Land use change is a crucial factor influencing the variation of carbon storage in terrestrial ecosystems. Studying the relationship between land use change and carbon storage is important for optimizing regional land use structure, maintaining regional carbon balance, and enhancing regional carbon storage. Against the backdrop of the "Dual Carbon" goals and the dual emphasis on high-quality integrated development in the region, the Yangtze River Delta （YRD） region holds a strategic position as a hub of China's modernization efforts. Therefore, taking the YRD urban agglomeration as an example, based on the PLUS model, an analysis of land use changes from 2000 to 2020 was conducted. Scenarios including natural development, farmland protection, and ecological priority were set to simulate and predict the land use pattern of the YRD urban agglomeration in 2030. Furthermore, the InVEST model was used to calculate the changes in carbon storage in the YRD urban agglomeration under different scenarios for the periods of 2000 to 2020 and 2030. Finally, spatial autocorrelation analysis was utilized to explore the spatio-temporal characteristics of carbon storage in the terrestrial ecosystems of the YRD urban agglomeration under different scenarios, and corresponding suggestions were proposed. The results indicated that： ① From 2000 to 2020, the carbon storage in the YRD urban agglomeration decreased by 51.08×10⁶ t. The reduction in farmland area （7.82%） and increase in construction land area （7.56%） were the main reasons for carbon loss. ② By 2030, the carbon storage in the terrestrial ecosystem of the YRD urban agglomeration under the scenarios of natural development, farmland protection, and ecological priority were estimated to be 2.65×10⁹, 2.67×10⁹, and 2.70×10⁹ t, respectively.
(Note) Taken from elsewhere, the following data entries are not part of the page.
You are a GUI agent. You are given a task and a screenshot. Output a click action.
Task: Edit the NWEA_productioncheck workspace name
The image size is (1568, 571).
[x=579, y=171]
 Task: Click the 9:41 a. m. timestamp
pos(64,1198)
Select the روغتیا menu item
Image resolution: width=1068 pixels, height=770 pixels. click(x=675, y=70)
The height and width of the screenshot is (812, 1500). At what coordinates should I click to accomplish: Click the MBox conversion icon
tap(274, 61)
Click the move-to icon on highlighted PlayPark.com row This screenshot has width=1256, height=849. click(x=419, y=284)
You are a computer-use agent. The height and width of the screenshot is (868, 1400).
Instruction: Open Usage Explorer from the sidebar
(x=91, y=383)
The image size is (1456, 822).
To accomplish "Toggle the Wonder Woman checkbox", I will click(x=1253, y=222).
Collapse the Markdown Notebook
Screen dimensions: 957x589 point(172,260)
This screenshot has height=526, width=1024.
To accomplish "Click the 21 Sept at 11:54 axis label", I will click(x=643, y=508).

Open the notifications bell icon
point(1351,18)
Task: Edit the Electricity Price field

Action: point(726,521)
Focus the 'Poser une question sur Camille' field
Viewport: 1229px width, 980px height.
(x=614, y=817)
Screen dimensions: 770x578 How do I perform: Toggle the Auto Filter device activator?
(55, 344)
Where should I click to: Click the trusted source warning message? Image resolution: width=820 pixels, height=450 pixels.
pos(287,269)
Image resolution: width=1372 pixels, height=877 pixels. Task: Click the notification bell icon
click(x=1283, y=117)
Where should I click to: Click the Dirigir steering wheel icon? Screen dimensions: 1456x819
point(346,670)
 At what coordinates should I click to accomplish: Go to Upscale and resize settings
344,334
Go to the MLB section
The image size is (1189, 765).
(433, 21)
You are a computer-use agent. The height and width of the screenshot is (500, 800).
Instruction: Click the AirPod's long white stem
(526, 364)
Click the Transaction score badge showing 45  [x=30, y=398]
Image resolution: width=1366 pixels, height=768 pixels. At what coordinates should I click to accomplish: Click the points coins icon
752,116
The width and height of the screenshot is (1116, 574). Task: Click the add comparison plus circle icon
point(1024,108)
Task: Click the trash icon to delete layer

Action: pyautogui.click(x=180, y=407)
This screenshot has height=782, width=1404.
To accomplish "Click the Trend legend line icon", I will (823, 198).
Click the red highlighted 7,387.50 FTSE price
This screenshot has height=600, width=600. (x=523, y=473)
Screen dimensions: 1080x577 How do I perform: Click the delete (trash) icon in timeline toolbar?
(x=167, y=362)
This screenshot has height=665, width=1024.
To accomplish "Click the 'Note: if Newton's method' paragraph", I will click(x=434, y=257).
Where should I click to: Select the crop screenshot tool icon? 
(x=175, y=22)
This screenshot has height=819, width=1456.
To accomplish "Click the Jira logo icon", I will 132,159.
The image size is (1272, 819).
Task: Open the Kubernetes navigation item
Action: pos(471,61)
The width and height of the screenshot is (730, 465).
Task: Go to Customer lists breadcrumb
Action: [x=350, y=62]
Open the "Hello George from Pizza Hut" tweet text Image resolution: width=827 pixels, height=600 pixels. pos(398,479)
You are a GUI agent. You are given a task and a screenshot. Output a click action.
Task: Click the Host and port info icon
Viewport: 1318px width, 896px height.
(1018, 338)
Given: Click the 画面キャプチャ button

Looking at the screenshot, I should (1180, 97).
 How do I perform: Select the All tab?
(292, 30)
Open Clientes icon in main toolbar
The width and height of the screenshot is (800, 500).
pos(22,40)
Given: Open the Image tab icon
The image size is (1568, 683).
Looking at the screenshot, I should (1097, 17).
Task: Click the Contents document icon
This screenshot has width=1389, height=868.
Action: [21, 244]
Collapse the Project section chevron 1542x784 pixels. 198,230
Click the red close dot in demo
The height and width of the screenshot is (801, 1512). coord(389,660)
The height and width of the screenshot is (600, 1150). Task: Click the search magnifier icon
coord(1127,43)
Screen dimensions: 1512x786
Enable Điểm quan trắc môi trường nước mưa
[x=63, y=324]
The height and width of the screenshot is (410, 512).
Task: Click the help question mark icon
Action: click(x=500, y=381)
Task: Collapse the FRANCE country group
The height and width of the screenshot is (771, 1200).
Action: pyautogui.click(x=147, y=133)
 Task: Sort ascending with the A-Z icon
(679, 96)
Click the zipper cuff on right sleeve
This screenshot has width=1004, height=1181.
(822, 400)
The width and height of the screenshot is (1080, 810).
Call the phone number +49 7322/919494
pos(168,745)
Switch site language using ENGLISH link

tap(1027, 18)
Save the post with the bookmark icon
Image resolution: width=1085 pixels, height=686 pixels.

Compared with the carbon storage values in 2020, the values under all three scenarios showed a decrease to varying degrees. ③ The results of local spatial autocorrelation analysis showed similar spatial distribution of carbon storage under all three scenarios. High-value areas were clustered in the southern and western regions of the YRD urban agglomeration, whereas low-value areas were concentrated in the eastern and central regions. These findings contribute substantially to achieving the "carbon peaking and carbon neutrality" goals in the YRD urban agglomeration.